The operator evaluator takes into account the following physical properties of the system when evaluating each query plan in the search space: the presence or absence of indexes in the external memory input files, the sorted-ness of the external memory input files, the size of the external memory input files, the available space in the buffer pool, the buffer replacement policy, thread parallelism, distributed system node parallelism. A database backup can be stored on one or more storage devices.

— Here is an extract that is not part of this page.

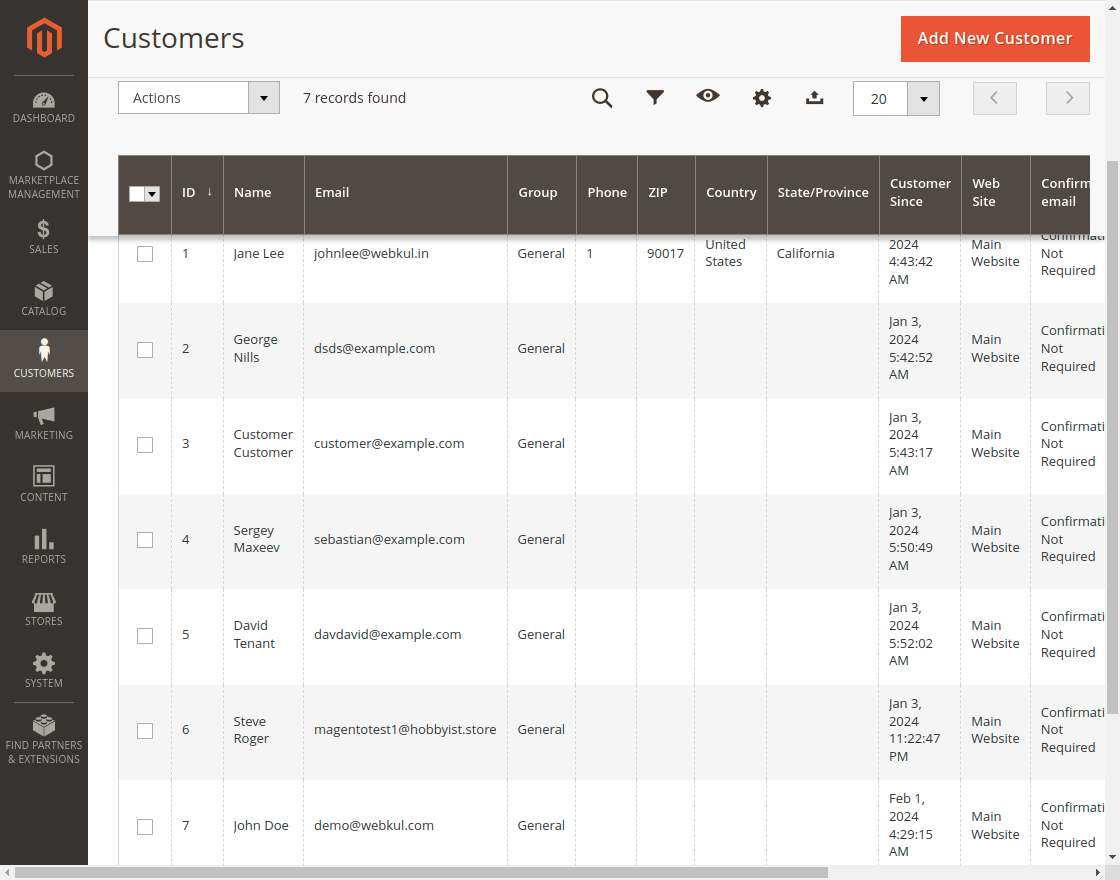Open the Sales menu
Screen dimensions: 1120x880
(44, 236)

FIG. 9 is a flow diagram of illustrative database engine processing consistent with certain aspects related to the innovations herein. Referring to FIG. 9, one implementation of a query processing that begins in the query executor 902 is shown. Steps 906-918 are performed by the query executor 902. A query plan 904 is generated by collecting a set of physical operator objects at step 906. The query plan 904 is executed beginning at step 908 on the associated physical operator objects. The next physical operator object in the query plan is obtained at step 910. The obtained physical object is executed at step 912. A determination is performed whether storage needs to be accessed at step 914. If not, the process then determines if all physical operators have been executed at step 916. If so, the query plan execution ends at step 918 and returns the appropriate response to the client that initiated the request. Otherwise, the process returns to step 910 of obtaining the next physical operator object in the query plan. Some physical operators 906 may allow for parallel execution 912. At step 914, Yes, if storage access is required, the storage manager 920 performs step 922 of determining which files and/or indexes are involved, thusly involving the Indexes & Records Manager. The file manager 924 then queries 926 the system catalog 954 for the involved files and/or indexes 952 of the secondary storage 948 based on the determination result of step 922. Next, the access control manager 928 determines if the user that initiated the request is allowed access to the involved resources at step 930. If the user is not allowed access, then an access denied exception is thrown at step 932 and query execution stops. However, if the user is allowed access, the lock manager 934 at step 936 locks disk pages for reading and/or writing using the most appropriate concurrency control mechanism available on the database server node.

Concurrency control is thereafter performed at step 938, and is followed at step 940 by the disk manager mapping the logical database files to physical files on which nodes the requested disk pages are located. Then, step 942 determines whether disk pages are available on the current database node. If not, then the process continues at step 956 where the master database node network client 966 handles cross-node communication with an RDF graph 960 located on another slave database server node 958 in the DDBMS. Step 968 returns the resulting data as sets or multisets. The process then continues at step 916.

If the result of step 942 is yes, then the buffer manager 944 determines if the disk pages are cached in the primary storage at step 946. If yes, the buffer pool 964 of the secondary storage 962 is read from and the resulting data is returned at step 968. Otherwise, the RDF graph 950 of the secondary storage 948 is returned to the buffer manager 944.

Turning back to aspects of data definition language (DDL) processing, the distributed database server supports the management of custom stored procedures and functions. Each database server node support concurrent execution in separate threads which allows the database server node to operate faster on computer systems that have multiple CPUs and CPUs with multiple cores, and a multitude of protective measures has been taken to avoid race conditions. The database server's multithreaded execution model enables parallel execution on a multiprocessor system, thus allowing faster operation on computer systems that have multiple CPUs or CPUs with multiple cores.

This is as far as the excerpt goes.